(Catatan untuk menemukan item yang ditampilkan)
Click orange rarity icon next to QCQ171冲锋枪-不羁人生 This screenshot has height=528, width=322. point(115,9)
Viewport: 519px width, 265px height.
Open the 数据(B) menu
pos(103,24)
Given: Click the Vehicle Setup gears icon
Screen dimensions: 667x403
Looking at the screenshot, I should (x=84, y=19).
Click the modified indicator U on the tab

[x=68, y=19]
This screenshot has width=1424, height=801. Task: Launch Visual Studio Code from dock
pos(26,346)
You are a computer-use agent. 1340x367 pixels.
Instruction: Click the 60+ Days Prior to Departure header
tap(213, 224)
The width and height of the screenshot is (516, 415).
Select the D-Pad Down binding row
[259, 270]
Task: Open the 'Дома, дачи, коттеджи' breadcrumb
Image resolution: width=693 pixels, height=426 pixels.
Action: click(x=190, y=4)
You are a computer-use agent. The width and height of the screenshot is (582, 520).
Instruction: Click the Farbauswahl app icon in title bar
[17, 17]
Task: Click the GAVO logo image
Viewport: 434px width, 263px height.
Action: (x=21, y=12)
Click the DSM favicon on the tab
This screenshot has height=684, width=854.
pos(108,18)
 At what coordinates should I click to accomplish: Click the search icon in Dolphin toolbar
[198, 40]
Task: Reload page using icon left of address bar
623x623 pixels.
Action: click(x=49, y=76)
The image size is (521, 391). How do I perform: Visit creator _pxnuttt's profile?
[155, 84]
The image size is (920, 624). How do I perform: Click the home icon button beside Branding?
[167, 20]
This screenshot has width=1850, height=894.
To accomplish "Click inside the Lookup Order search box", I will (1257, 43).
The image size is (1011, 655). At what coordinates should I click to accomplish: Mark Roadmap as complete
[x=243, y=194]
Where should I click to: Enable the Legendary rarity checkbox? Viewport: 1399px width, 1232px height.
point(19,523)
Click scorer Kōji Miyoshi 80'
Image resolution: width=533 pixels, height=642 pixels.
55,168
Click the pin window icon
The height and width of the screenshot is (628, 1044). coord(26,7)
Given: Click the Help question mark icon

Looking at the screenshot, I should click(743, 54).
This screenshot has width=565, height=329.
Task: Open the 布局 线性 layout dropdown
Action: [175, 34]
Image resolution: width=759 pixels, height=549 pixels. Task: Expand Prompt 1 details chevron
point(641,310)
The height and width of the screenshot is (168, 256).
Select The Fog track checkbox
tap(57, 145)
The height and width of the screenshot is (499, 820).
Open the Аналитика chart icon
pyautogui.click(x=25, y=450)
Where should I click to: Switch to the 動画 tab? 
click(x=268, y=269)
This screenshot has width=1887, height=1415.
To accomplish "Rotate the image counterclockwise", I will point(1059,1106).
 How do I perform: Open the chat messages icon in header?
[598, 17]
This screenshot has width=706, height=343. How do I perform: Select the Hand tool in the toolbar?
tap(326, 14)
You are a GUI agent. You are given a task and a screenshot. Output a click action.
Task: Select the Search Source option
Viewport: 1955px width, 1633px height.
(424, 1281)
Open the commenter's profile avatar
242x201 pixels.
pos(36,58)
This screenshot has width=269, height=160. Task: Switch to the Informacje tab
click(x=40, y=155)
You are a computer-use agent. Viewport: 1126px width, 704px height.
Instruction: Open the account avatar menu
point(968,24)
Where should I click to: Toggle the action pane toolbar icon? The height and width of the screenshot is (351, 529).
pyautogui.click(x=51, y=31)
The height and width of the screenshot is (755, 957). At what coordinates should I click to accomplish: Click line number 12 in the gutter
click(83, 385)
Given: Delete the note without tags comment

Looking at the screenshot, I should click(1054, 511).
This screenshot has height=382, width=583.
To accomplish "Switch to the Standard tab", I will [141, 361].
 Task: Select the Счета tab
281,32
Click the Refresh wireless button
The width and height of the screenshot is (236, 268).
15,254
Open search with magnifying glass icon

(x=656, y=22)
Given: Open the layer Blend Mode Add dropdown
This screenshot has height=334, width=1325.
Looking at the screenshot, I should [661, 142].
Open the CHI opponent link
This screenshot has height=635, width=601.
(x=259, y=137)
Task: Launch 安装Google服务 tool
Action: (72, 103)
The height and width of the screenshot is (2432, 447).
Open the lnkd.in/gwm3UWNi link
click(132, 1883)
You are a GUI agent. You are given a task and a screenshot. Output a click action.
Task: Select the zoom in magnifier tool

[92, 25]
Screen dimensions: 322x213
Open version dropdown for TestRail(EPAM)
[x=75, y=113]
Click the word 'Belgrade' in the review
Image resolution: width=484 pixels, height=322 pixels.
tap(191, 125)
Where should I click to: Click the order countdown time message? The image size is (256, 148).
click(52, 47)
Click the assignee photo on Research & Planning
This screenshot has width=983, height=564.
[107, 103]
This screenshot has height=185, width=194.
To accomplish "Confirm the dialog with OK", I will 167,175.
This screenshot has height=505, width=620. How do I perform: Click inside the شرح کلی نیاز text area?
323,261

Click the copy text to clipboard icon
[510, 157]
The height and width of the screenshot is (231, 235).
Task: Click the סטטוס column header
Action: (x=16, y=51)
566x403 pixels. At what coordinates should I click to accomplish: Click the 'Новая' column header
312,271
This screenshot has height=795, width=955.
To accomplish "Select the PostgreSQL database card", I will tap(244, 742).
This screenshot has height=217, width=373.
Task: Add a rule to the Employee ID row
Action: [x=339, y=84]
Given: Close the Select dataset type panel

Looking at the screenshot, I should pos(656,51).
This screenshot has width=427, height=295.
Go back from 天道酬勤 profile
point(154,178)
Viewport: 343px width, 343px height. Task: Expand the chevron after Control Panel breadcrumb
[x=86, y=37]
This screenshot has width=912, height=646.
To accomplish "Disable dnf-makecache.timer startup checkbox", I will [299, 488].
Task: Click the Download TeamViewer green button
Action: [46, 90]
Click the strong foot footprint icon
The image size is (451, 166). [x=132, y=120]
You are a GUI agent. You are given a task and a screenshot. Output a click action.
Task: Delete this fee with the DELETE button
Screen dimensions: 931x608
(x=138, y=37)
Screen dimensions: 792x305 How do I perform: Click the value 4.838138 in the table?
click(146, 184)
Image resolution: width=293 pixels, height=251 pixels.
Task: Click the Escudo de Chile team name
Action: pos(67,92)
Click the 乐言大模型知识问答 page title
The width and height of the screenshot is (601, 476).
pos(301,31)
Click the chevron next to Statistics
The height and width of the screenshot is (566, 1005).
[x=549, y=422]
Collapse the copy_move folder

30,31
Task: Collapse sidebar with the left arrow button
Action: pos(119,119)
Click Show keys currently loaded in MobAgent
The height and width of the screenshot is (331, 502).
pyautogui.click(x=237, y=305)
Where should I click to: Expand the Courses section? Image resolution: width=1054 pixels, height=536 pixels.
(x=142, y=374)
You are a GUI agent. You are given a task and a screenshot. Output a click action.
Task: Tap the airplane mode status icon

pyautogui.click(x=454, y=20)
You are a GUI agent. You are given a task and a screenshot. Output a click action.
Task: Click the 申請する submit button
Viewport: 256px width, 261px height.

TUJUAN:
Tulis ulang semua catatan di atas dengan mengganti "Viewport" menjadi "Window". Jangan ubah bagian lain.

PENYELESAIAN TUGAS:
Click orange rarity icon next to QCQ171冲锋枪-不羁人生 This screenshot has height=528, width=322. point(115,9)
Window: 519px width, 265px height.
Open the 数据(B) menu
pos(103,24)
Given: Click the Vehicle Setup gears icon
Screen dimensions: 667x403
Looking at the screenshot, I should (x=84, y=19).
Click the modified indicator U on the tab

[x=68, y=19]
This screenshot has width=1424, height=801. Task: Launch Visual Studio Code from dock
pos(26,346)
You are a computer-use agent. 1340x367 pixels.
Instruction: Click the 60+ Days Prior to Departure header
tap(213, 224)
The width and height of the screenshot is (516, 415).
Select the D-Pad Down binding row
[259, 270]
Task: Open the 'Дома, дачи, коттеджи' breadcrumb
Image resolution: width=693 pixels, height=426 pixels.
Action: click(x=190, y=4)
You are a computer-use agent. The width and height of the screenshot is (582, 520).
Instruction: Click the Farbauswahl app icon in title bar
[17, 17]
Task: Click the GAVO logo image
Window: 434px width, 263px height.
Action: (x=21, y=12)
Click the DSM favicon on the tab
This screenshot has height=684, width=854.
pos(108,18)
 At what coordinates should I click to accomplish: Click the search icon in Dolphin toolbar
[198, 40]
Task: Reload page using icon left of address bar
623x623 pixels.
Action: click(x=49, y=76)
The image size is (521, 391). How do I perform: Visit creator _pxnuttt's profile?
[155, 84]
The image size is (920, 624). How do I perform: Click the home icon button beside Branding?
[167, 20]
This screenshot has width=1850, height=894.
To accomplish "Click inside the Lookup Order search box", I will (1257, 43).
The image size is (1011, 655). At what coordinates should I click to accomplish: Mark Roadmap as complete
[x=243, y=194]
Where should I click to: Enable the Legendary rarity checkbox? Window: 1399px width, 1232px height.
point(19,523)
Click scorer Kōji Miyoshi 80'
Image resolution: width=533 pixels, height=642 pixels.
55,168
Click the pin window icon
The height and width of the screenshot is (628, 1044). coord(26,7)
Given: Click the Help question mark icon

Looking at the screenshot, I should click(743, 54).
This screenshot has width=565, height=329.
Task: Open the 布局 线性 layout dropdown
Action: [175, 34]
Image resolution: width=759 pixels, height=549 pixels. Task: Expand Prompt 1 details chevron
point(641,310)
The height and width of the screenshot is (168, 256).
Select The Fog track checkbox
tap(57, 145)
The height and width of the screenshot is (499, 820).
Open the Аналитика chart icon
pyautogui.click(x=25, y=450)
Where should I click to: Switch to the 動画 tab? 
click(x=268, y=269)
This screenshot has width=1887, height=1415.
To accomplish "Rotate the image counterclockwise", I will point(1059,1106).
 How do I perform: Open the chat messages icon in header?
[598, 17]
This screenshot has width=706, height=343. How do I perform: Select the Hand tool in the toolbar?
tap(326, 14)
You are a GUI agent. You are given a task and a screenshot. Output a click action.
Task: Select the Search Source option
Window: 1955px width, 1633px height.
(424, 1281)
Open the commenter's profile avatar
242x201 pixels.
pos(36,58)
This screenshot has width=269, height=160. Task: Switch to the Informacje tab
click(x=40, y=155)
You are a computer-use agent. Window: 1126px width, 704px height.
Instruction: Open the account avatar menu
point(968,24)
Where should I click to: Toggle the action pane toolbar icon? The height and width of the screenshot is (351, 529).
pyautogui.click(x=51, y=31)
The height and width of the screenshot is (755, 957). At what coordinates should I click to accomplish: Click line number 12 in the gutter
click(83, 385)
Given: Delete the note without tags comment

Looking at the screenshot, I should click(1054, 511).
This screenshot has height=382, width=583.
To accomplish "Switch to the Standard tab", I will [141, 361].
 Task: Select the Счета tab
281,32
Click the Refresh wireless button
The width and height of the screenshot is (236, 268).
15,254
Open search with magnifying glass icon

(x=656, y=22)
Given: Open the layer Blend Mode Add dropdown
This screenshot has height=334, width=1325.
Looking at the screenshot, I should [661, 142].
Open the CHI opponent link
This screenshot has height=635, width=601.
(x=259, y=137)
Task: Launch 安装Google服务 tool
Action: (72, 103)
The height and width of the screenshot is (2432, 447).
Open the lnkd.in/gwm3UWNi link
click(132, 1883)
You are a GUI agent. You are given a task and a screenshot. Output a click action.
Task: Select the zoom in magnifier tool

[92, 25]
Screen dimensions: 322x213
Open version dropdown for TestRail(EPAM)
[x=75, y=113]
Click the word 'Belgrade' in the review
Image resolution: width=484 pixels, height=322 pixels.
tap(191, 125)
Where should I click to: Click the order countdown time message? The image size is (256, 148).
click(52, 47)
Click the assignee photo on Research & Planning
This screenshot has width=983, height=564.
[107, 103]
This screenshot has height=185, width=194.
To accomplish "Confirm the dialog with OK", I will 167,175.
This screenshot has height=505, width=620. How do I perform: Click inside the شرح کلی نیاز text area?
323,261

Click the copy text to clipboard icon
[510, 157]
The height and width of the screenshot is (231, 235).
Task: Click the סטטוס column header
Action: (x=16, y=51)
566x403 pixels. At what coordinates should I click to accomplish: Click the 'Новая' column header
312,271
This screenshot has height=795, width=955.
To accomplish "Select the PostgreSQL database card", I will tap(244, 742).
This screenshot has height=217, width=373.
Task: Add a rule to the Employee ID row
Action: [x=339, y=84]
Given: Close the Select dataset type panel

Looking at the screenshot, I should pos(656,51).
This screenshot has width=427, height=295.
Go back from 天道酬勤 profile
point(154,178)
Window: 343px width, 343px height. Task: Expand the chevron after Control Panel breadcrumb
[x=86, y=37]
This screenshot has width=912, height=646.
To accomplish "Disable dnf-makecache.timer startup checkbox", I will [299, 488].
Task: Click the Download TeamViewer green button
Action: [46, 90]
Click the strong foot footprint icon
The image size is (451, 166). [x=132, y=120]
You are a GUI agent. You are given a task and a screenshot. Output a click action.
Task: Delete this fee with the DELETE button
Screen dimensions: 931x608
(x=138, y=37)
Screen dimensions: 792x305 How do I perform: Click the value 4.838138 in the table?
click(146, 184)
Image resolution: width=293 pixels, height=251 pixels.
Task: Click the Escudo de Chile team name
Action: pos(67,92)
Click the 乐言大模型知识问答 page title
The width and height of the screenshot is (601, 476).
pos(301,31)
Click the chevron next to Statistics
The height and width of the screenshot is (566, 1005).
[x=549, y=422]
Collapse the copy_move folder

30,31
Task: Collapse sidebar with the left arrow button
Action: pos(119,119)
Click Show keys currently loaded in MobAgent
The height and width of the screenshot is (331, 502).
pyautogui.click(x=237, y=305)
Where should I click to: Expand the Courses section? Image resolution: width=1054 pixels, height=536 pixels.
(x=142, y=374)
You are a GUI agent. You are given a task and a screenshot. Output a click action.
Task: Tap the airplane mode status icon

pyautogui.click(x=454, y=20)
You are a GUI agent. You are given a task and a screenshot. Output a click action.
Task: Click the 申請する submit button
Window: 256px width, 261px height.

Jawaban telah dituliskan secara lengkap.